Dediğim gibi çeviri bu yukarıdaki örneklerle dolu ve kulağa ya çok yabancı ya çok yerel geliyorlar. İkisinden tek biri yolunda gidilseydi bu böyle olmazdı diye düşünüyorum. Çevirmeni de suçlamıyorum daha önce de belirttiğim gibi çevirinin çevirisi olması da kitabı pek ala bu hale sokmuş olabilir. Bunun da farkındayım. Ama bu okurken kitaptan tad alamadığım gerçeğini değiştirmiyor ne yazık ki.
Nasil arattiniz bilmiyorum ama, bende bu sonuclar cikiyor:
1 - TDK
2 - Tureng
3- Sesli Sözlük
4- Eksi Sözlük
https://eksisozluk.com/cani-cehenneme–922237
Not:
Tekrar belirtiyorum, ilk önce böyle bir deyimi duyan var mi diye sordunuz, sonrasinda bana sahsen nerden duydugumu sordunuz. Benim defalarca acikladigim gibi bu deyimlerle cok da bir sikintim yok.
“Cani cehenneme, cehennemin dibine kadar yolun var, cehennem ol!”
Bunlarin hepsi de dilimize yerlesmis deyimlerdir. Duymamis olmazin, sizi ilgilendirir.
Begenirsiniz, begenmezsiniz, bu tabii sizin damak zevkinizdir. Buna diyecek hicbir sözüm olamaz.
Tartışmaya girmek için sormadım yanlış anlaşılma olmasın gerçekten nereden duyduğunuzu bilmek istedim.
Doğru diyorsunuz hocam. Zevk meselesi tabi.
Za długo – powtórzyła, złowrogo krzywiąc wargi. – Niestety. Ale nie myśl, że dobrze, ty sukinsynu. Psiakrew, jaka ja byłam głupia… Ach, idź do diabla!

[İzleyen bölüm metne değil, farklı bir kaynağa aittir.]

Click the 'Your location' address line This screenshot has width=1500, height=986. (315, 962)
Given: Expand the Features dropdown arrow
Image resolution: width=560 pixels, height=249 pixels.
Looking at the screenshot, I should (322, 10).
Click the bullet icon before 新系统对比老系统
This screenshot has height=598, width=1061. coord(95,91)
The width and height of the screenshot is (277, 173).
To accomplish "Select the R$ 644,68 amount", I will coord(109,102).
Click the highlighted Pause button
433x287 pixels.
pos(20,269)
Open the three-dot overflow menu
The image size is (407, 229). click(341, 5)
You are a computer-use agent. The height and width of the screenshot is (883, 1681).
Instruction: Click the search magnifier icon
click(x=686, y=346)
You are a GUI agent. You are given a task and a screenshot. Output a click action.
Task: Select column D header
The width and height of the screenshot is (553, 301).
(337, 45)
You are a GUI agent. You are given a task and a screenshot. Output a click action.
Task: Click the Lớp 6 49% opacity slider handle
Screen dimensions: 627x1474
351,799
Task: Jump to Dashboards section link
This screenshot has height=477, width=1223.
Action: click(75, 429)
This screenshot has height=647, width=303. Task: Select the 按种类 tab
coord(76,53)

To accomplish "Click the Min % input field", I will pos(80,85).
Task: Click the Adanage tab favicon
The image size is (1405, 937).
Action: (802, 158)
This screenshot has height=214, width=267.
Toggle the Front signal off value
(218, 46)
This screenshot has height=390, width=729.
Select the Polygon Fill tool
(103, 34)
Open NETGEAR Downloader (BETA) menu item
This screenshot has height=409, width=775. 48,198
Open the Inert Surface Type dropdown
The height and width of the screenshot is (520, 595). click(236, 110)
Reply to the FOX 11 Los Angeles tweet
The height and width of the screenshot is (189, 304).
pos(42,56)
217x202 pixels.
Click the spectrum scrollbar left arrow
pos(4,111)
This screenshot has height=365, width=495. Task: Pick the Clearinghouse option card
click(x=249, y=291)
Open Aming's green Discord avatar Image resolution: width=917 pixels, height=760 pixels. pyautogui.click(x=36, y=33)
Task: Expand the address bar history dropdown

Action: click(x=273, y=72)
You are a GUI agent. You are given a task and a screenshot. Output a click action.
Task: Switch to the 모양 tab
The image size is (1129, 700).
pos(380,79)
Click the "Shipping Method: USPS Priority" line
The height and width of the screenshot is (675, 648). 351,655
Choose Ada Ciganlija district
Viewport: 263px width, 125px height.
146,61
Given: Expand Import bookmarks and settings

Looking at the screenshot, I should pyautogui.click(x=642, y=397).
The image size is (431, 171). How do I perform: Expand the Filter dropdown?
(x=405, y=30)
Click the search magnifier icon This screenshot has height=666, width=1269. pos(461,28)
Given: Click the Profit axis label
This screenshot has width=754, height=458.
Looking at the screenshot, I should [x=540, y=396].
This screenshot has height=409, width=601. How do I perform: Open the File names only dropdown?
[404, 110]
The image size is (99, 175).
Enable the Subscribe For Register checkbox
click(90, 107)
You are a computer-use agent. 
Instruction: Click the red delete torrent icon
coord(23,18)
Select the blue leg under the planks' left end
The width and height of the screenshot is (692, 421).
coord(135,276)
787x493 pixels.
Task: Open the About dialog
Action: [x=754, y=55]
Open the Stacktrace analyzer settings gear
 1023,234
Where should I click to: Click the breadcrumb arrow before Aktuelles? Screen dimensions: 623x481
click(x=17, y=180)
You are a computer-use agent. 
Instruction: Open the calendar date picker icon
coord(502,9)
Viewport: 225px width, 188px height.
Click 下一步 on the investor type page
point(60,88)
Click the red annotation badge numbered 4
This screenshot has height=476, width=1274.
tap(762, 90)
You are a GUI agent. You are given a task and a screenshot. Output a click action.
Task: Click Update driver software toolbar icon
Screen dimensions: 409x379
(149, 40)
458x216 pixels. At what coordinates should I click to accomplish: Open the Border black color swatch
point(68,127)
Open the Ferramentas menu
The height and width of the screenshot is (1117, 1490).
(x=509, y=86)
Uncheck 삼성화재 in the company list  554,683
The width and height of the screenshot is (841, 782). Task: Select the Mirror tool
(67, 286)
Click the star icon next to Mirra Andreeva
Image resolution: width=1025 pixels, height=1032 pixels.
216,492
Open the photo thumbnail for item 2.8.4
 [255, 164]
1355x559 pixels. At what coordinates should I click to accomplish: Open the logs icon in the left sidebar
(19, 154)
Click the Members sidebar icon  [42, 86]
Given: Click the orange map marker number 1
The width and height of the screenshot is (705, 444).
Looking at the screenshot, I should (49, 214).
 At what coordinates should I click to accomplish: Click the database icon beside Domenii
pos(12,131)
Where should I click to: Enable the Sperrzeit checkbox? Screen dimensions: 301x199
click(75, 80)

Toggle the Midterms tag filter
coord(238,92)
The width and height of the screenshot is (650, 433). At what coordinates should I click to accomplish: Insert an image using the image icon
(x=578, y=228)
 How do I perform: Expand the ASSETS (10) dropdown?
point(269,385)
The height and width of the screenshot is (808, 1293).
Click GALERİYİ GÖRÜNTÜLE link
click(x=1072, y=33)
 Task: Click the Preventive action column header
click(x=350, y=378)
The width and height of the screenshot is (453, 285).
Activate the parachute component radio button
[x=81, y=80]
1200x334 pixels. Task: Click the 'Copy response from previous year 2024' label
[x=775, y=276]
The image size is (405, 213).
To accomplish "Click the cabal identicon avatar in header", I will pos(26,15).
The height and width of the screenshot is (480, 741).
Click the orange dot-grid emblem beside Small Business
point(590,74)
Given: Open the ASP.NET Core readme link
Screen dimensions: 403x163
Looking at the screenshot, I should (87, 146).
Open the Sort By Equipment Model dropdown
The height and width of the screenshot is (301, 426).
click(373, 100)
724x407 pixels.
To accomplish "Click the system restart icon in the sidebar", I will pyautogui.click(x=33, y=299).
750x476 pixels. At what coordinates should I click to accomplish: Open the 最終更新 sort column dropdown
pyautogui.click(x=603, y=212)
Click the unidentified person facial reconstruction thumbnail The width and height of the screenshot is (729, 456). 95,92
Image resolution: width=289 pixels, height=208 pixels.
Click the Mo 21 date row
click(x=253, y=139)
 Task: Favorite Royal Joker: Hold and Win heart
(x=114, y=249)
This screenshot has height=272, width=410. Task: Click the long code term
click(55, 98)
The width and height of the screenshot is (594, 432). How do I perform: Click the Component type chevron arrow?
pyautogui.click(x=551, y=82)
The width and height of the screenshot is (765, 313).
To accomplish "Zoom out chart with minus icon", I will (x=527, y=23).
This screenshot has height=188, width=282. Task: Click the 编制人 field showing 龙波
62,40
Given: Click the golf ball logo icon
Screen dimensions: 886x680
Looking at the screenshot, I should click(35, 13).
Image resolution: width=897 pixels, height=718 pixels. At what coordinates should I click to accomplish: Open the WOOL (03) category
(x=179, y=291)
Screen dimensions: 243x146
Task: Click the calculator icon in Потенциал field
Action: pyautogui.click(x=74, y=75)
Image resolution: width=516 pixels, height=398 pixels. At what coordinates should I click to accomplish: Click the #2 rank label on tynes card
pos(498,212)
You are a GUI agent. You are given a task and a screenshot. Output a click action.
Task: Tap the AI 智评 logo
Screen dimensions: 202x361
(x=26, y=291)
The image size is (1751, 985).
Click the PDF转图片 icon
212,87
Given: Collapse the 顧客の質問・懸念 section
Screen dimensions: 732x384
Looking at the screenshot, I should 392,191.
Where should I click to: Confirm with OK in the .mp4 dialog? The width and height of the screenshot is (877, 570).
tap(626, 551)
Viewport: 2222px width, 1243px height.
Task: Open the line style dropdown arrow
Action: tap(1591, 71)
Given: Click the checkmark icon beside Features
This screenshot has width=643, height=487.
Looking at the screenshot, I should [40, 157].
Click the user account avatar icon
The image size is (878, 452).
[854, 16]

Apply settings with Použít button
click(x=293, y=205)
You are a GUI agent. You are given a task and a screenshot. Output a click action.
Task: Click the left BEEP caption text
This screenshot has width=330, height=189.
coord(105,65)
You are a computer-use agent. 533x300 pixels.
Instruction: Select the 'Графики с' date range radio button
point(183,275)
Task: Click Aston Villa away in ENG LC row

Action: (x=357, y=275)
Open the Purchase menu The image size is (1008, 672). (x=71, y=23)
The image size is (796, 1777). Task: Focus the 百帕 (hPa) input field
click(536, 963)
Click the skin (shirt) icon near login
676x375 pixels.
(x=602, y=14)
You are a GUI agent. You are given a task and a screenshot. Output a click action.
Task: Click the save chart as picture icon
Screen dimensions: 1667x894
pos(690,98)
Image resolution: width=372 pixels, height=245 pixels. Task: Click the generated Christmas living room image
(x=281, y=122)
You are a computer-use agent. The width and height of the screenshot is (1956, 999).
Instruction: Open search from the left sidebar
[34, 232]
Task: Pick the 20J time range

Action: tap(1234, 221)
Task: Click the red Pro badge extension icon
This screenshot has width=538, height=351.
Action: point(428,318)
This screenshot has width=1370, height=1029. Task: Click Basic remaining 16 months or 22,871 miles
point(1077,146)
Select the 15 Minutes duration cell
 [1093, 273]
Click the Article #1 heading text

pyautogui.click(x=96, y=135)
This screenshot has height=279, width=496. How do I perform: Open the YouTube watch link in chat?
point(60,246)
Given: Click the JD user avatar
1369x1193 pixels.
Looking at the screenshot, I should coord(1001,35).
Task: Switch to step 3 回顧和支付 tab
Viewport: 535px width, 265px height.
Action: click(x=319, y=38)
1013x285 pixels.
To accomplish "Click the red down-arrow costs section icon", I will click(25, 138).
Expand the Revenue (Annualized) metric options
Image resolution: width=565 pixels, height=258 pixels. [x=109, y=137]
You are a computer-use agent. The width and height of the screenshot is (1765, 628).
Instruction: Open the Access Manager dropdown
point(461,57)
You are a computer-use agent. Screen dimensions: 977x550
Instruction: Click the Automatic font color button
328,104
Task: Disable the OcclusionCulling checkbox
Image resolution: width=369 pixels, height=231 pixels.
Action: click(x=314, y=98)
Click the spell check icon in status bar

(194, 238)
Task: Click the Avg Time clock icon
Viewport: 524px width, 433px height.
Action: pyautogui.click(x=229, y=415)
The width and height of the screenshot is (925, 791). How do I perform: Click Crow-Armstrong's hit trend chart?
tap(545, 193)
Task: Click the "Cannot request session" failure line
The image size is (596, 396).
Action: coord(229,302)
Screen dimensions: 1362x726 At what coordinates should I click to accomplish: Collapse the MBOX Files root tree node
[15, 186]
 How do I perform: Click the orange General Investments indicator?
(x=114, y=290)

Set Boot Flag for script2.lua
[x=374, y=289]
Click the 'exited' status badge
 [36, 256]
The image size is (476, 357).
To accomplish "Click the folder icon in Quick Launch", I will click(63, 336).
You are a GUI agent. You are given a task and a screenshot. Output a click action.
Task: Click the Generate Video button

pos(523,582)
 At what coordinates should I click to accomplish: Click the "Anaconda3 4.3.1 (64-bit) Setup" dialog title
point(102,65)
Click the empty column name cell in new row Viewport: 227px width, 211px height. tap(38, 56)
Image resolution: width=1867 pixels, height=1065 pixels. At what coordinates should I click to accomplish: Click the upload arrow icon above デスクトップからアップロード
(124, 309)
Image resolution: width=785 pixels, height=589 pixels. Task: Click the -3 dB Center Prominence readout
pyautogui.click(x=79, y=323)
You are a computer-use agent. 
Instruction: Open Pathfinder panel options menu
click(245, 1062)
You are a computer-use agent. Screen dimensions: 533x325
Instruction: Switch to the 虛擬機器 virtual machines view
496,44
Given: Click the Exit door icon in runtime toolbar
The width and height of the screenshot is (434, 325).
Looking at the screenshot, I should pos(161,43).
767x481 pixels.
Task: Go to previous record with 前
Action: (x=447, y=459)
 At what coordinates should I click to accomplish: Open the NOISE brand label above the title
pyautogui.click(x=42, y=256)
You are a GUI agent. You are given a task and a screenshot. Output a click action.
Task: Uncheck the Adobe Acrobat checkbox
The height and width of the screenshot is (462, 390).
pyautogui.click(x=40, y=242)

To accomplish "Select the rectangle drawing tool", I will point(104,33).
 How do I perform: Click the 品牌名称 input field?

Patrzeć na ciebie nie mogę!
Bu arada, google translate’in son 5-10 yilda ne kadar iyilestigine sasiriyorum. Eskiden “google translate” bir asagilama cümlesiydi, simdi bakiyoruz ki en zorlu deyimleri bile bazen düzgün cevirebiliyor.
Kullanilan yapay zeka hayranlik verici. 20 sene sonra mütercim-tercümanlarin isi zor.
Not: Lehce-Ingilizce cevirisi özellikle kusursuza yakin. Orijinal Ingilizce cevirisiyle nerdeyse tipatip ayni. Almancasi desen, gene öyle. “Sei nicht in Ordnung” da biraz sacmalamis. Gerisi cok iyi.
Evet hangi dilden olursa olsun İngilizceye çeviri gerçekten çok iyi. O yüzden özellikle çince sayfalarda bile kullanıyorum ben.
20 sene sonra çeviri bekleyeceğimizi düşünmüyorum, Kindle gibi cihazlara yabancı dilden kitap indirip anında dilimizde okunabilir. Çok iyi olur mu? Olmaz ama şimdiki çoğu tercümeyi de aratmaz.
Aynen. Yapay zekanın ilk bitireceği mesleklerden biri de çevirmenlik olacak sanıyorum.
Yapay zekaya alman gibi düşünerek türkçe çevir, türk gibi düşünerek türkçe çevir dersen çeviriler birbirinden farklı olur.